_DESCRIPTION OF THE TASK:_
Print the whole listing, keeping every line exactly as given.

_SOURCE DATA:_
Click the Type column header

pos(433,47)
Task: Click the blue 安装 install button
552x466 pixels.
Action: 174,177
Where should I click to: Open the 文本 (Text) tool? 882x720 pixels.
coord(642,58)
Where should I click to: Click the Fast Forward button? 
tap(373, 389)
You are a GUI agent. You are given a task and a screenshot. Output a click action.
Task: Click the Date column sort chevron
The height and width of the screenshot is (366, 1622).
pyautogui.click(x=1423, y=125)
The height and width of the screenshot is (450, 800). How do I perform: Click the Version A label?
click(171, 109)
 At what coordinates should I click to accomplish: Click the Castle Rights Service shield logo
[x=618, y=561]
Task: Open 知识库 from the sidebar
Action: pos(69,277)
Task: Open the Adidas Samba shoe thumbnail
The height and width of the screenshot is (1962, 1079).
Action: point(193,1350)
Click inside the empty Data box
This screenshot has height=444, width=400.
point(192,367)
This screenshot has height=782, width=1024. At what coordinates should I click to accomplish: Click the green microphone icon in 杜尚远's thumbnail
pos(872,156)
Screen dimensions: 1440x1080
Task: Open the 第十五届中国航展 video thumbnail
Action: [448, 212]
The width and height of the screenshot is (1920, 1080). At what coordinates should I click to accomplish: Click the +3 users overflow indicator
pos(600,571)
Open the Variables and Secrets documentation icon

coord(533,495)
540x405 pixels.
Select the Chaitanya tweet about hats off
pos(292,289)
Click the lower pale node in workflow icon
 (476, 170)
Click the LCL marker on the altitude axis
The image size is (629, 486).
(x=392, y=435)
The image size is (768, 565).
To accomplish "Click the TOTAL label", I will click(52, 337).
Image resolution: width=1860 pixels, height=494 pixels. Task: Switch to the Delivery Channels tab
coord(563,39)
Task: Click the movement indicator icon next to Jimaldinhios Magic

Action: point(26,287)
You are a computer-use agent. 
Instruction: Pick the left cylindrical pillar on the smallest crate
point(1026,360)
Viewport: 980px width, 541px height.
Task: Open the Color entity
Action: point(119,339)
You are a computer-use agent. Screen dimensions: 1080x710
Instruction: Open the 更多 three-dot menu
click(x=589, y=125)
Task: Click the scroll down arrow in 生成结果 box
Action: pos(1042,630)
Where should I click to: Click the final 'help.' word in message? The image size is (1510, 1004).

_OUTPUT OF THE EXERCISE:_
Click the Type column header

pos(433,47)
Task: Click the blue 安装 install button
552x466 pixels.
Action: 174,177
Where should I click to: Open the 文本 (Text) tool? 882x720 pixels.
coord(642,58)
Where should I click to: Click the Fast Forward button? 
tap(373, 389)
You are a GUI agent. You are given a task and a screenshot. Output a click action.
Task: Click the Date column sort chevron
The height and width of the screenshot is (366, 1622).
pyautogui.click(x=1423, y=125)
The height and width of the screenshot is (450, 800). How do I perform: Click the Version A label?
click(171, 109)
 At what coordinates should I click to accomplish: Click the Castle Rights Service shield logo
[x=618, y=561]
Task: Open 知识库 from the sidebar
Action: pos(69,277)
Task: Open the Adidas Samba shoe thumbnail
The height and width of the screenshot is (1962, 1079).
Action: point(193,1350)
Click inside the empty Data box
This screenshot has height=444, width=400.
point(192,367)
This screenshot has height=782, width=1024. At what coordinates should I click to accomplish: Click the green microphone icon in 杜尚远's thumbnail
pos(872,156)
Screen dimensions: 1440x1080
Task: Open the 第十五届中国航展 video thumbnail
Action: [448, 212]
The width and height of the screenshot is (1920, 1080). At what coordinates should I click to accomplish: Click the +3 users overflow indicator
pos(600,571)
Open the Variables and Secrets documentation icon

coord(533,495)
540x405 pixels.
Select the Chaitanya tweet about hats off
pos(292,289)
Click the lower pale node in workflow icon
 (476, 170)
Click the LCL marker on the altitude axis
The image size is (629, 486).
(x=392, y=435)
The image size is (768, 565).
To accomplish "Click the TOTAL label", I will click(52, 337).
Image resolution: width=1860 pixels, height=494 pixels. Task: Switch to the Delivery Channels tab
coord(563,39)
Task: Click the movement indicator icon next to Jimaldinhios Magic

Action: point(26,287)
You are a computer-use agent. 
Instruction: Pick the left cylindrical pillar on the smallest crate
point(1026,360)
Viewport: 980px width, 541px height.
Task: Open the Color entity
Action: point(119,339)
You are a computer-use agent. Screen dimensions: 1080x710
Instruction: Open the 更多 three-dot menu
click(x=589, y=125)
Task: Click the scroll down arrow in 生成结果 box
Action: pos(1042,630)
Where should I click to: Click the final 'help.' word in message? The image size is (1510, 1004).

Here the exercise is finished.